Short problem 1. In the rows below, repeat word for word everything from the line with "980x441 pixels. Task: Open team 憨豆先生°队 entry" to the line with "click(564, 648)", both of those lines included.
++++ Provided text
- First appearance: Jerry Prime:; "Promo Commercial #1" (2013); Jerry C-131:; "Rick Potion #9" (2014); Jerry 5126:; "Mortynight Run" (2015); Doofus/Evil Jerry (J19ζ7/Mack):; "A Tale of Two Jerries, Part One: Jerry-Go-Round" (2016);
- Last appearance: Jerry Prime:; Rick and Morty: The Anime (2024); Season Two Jerry:; "Solaricks" (2022); Doofus/Evil Jerry (J19ζ7/Mack):; Rick and Morty: 10th Anniversary Special (2024);
- Created by: Justin Roiland Dan Harmon
- Designed by: Justin Roiland
- Voiced by: Chris Parnell Manabu Muraji (Japanese) Joe Daniels (English Dub; The Anime)

In-universe information
- Full name: Gerald Smith
- Nicknames: Jerry

1st Miggity Miggity Miggity Mack, Master of the Multiverse, and Ruler of The Citadel
- In office "A Tale of Two Jerries, Part Two" – "Three" (Doofus/Evil Jerry Smith J19ζ7)
- Gender: Male
- Occupation: Senior copywriter Stay-at-home Dad Amateur beekeeper Galactic Orbship superhero (Flamingo Dad) Published author (Never Trying Never Fails) Advertising agent (fired)
- Family: Leonard Smith (father) Joyce Smith (mother)
- Spouses: Beth Smith (wife, briefly separated) Space Beth (wife, throuple)
- Children: Summer Smith (daughter) Morty Smith (son)
- Relatives: Morty Smith, Jr. (grandson); Naruto Smith (grandson); Thoolie Smith (grandson); Rick Sanchez (father-in-law); Diane Sanchez (mother-in-law); Itchy Smith (great-granddaughter);
- Religion: Non-denominational Christian
- Age: 35

= Jerry Smith (Rick and Morty) =

Fictional Rick and Morty character

Gerald "Jerry" Smith is one of the main characters of the American animated television series Rick and Morty and resulting franchise. Created by Justin Roiland and Dan Harmon, and voiced by Chris Parnell, Jerry is depicted as a stay-at-home dad who finds contentment in his simple life. He unknowingly uses pity as his "signature move", which leads to people hiring him or giving him any sort of consolation. Jerry is infamous for his mutual rivalry with Rick Sanchez, his father-in-law, with the pair ultimately becoming friends in the sixth season. On many occasions in the early seasons, his relationship with his wife, Beth Smith, has been shown to be incredibly unhealthy, co-dependent, and incompatible, before gradually improving over the course of the series. One of Jerry's hobbies is beekeeping, which he picks up sometime during season four. As well as being the son-in-law of mad scientist Rick, Jerry is father of Morty and Summer Smith. Both the original character and their inter-dimensional replacements (introduced in the second season) have received a positive critical reception.
++++++++
++++ Dataset excerpts
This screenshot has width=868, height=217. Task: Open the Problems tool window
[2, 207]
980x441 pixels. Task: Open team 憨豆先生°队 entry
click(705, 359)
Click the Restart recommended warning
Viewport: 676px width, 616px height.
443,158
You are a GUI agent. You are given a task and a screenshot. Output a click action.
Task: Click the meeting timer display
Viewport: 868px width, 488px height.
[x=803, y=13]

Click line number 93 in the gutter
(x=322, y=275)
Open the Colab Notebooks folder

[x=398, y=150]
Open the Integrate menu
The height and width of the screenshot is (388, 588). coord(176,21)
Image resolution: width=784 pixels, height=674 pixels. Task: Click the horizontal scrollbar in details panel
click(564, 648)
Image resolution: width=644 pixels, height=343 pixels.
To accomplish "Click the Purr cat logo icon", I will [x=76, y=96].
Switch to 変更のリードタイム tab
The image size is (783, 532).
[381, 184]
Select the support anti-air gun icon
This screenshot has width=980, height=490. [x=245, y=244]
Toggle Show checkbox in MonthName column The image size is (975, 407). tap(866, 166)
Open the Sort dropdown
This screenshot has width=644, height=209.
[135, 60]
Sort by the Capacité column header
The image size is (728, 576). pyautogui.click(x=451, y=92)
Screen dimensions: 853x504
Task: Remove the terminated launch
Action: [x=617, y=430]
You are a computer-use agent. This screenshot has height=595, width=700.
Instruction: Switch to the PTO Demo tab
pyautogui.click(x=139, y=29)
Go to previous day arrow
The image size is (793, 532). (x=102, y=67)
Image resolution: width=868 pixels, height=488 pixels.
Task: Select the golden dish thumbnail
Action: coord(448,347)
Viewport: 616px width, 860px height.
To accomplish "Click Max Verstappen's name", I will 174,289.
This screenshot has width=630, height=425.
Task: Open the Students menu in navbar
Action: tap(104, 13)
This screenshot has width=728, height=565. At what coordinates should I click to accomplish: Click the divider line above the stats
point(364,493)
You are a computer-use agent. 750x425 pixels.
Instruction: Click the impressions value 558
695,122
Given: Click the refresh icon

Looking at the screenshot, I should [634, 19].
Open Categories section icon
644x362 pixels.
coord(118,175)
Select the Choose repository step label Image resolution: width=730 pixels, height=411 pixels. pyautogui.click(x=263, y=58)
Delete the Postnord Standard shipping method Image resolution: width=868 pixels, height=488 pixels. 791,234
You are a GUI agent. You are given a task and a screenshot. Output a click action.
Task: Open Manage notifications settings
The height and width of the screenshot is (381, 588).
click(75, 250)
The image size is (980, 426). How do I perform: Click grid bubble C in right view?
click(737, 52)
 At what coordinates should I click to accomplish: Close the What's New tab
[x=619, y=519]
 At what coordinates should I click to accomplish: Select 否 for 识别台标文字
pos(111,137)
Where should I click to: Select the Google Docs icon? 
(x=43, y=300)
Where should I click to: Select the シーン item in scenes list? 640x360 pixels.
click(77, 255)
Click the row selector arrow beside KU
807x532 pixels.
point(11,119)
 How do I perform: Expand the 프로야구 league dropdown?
++++++++
Short problem 2. Quote the passage of the text about Jerry Smith above, from "In-universe information" to "Advertising agent (fired)".

Result 1.
980x441 pixels. Task: Open team 憨豆先生°队 entry
click(705, 359)
Click the Restart recommended warning
Viewport: 676px width, 616px height.
443,158
You are a GUI agent. You are given a task and a screenshot. Output a click action.
Task: Click the meeting timer display
Viewport: 868px width, 488px height.
[x=803, y=13]

Click line number 93 in the gutter
(x=322, y=275)
Open the Colab Notebooks folder

[x=398, y=150]
Open the Integrate menu
The height and width of the screenshot is (388, 588). coord(176,21)
Image resolution: width=784 pixels, height=674 pixels. Task: Click the horizontal scrollbar in details panel
click(564, 648)

Result 2.
In-universe information
- Full name: Gerald Smith
- Nicknames: Jerry

1st Miggity Miggity Miggity Mack, Master of the Multiverse, and Ruler of The Citadel
- In office "A Tale of Two Jerries, Part Two" – "Three" (Doofus/Evil Jerry Smith J19ζ7)
- Gender: Male
- Occupation: Senior copywriter Stay-at-home Dad Amateur beekeeper Galactic Orbship superhero (Flamingo Dad) Published author (Never Trying Never Fails) Advertising agent (fired)